Document extract:
Laziness

This lecture is based on Brent Yorgey’s.

One of the core (and controversial) features of Haskell is lazy evaluation. Today we will explain what this means, how to take advantage of laziness and what problems you may encounter.

> module Laziness where

Evaluation

Evaluation of an expression (e.g., 2^3) is the process that runs the expression to get a value (e.g., 8). Haskell’s evaluation strategy is lazy (intuitively only runs expressions when needed) as opposed to strict evaluation used by C, Java, …

Strict evaluation

Before we talk about lazy evaluation it will be useful to look at some examples of its opposite, strict evaluation.

Under a strict evaluation strategy, function arguments are completely evaluated before passing them to the function. For example, suppose we have defined

> f x y = x + 2

In a strict language, evaluating f 5 (29^35792) will first completely evaluate 5 (already done) and 29^35792 (which is a lot of work) before passing the results to f.

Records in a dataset

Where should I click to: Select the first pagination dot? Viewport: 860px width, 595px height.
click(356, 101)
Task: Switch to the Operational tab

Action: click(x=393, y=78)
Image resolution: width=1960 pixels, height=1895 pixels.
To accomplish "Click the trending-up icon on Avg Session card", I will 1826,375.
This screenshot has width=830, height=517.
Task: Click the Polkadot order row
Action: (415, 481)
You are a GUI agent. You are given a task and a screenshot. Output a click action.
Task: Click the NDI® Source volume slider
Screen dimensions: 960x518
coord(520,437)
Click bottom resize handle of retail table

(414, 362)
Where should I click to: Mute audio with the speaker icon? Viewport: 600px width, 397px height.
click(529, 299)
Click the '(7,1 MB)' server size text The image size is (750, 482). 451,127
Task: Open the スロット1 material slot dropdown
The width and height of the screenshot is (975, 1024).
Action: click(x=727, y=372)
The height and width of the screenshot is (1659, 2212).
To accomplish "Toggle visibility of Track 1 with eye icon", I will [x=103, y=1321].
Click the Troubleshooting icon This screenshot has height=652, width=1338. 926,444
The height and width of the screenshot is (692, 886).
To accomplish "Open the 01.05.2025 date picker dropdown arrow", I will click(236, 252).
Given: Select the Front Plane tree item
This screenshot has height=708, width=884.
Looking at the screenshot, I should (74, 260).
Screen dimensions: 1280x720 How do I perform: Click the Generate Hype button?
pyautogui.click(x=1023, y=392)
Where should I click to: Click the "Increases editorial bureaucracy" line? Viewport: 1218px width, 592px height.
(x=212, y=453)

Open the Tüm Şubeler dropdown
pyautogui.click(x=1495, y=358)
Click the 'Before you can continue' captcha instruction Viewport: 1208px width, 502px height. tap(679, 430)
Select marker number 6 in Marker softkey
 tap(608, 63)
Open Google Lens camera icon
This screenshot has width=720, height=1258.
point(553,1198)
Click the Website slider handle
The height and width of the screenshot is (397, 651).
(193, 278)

Exercise prompt: Rewrite everything in the lecture notes on laziness from "This lecture is" down to "opposite, strict evaluation.", using "non-strict evaluation" wherever "lazy evaluation" appears.

Reply to the exercise:
This lecture is based on Brent Yorgey’s.

One of the core (and controversial) features of Haskell is non-strict evaluation. Today we will explain what this means, how to take advantage of laziness and what problems you may encounter.

> module Laziness where

Evaluation

Evaluation of an expression (e.g., 2^3) is the process that runs the expression to get a value (e.g., 8). Haskell’s evaluation strategy is lazy (intuitively only runs expressions when needed) as opposed to strict evaluation used by C, Java, …

Strict evaluation

Before we talk about non-strict evaluation it will be useful to look at some examples of its opposite, strict evaluation.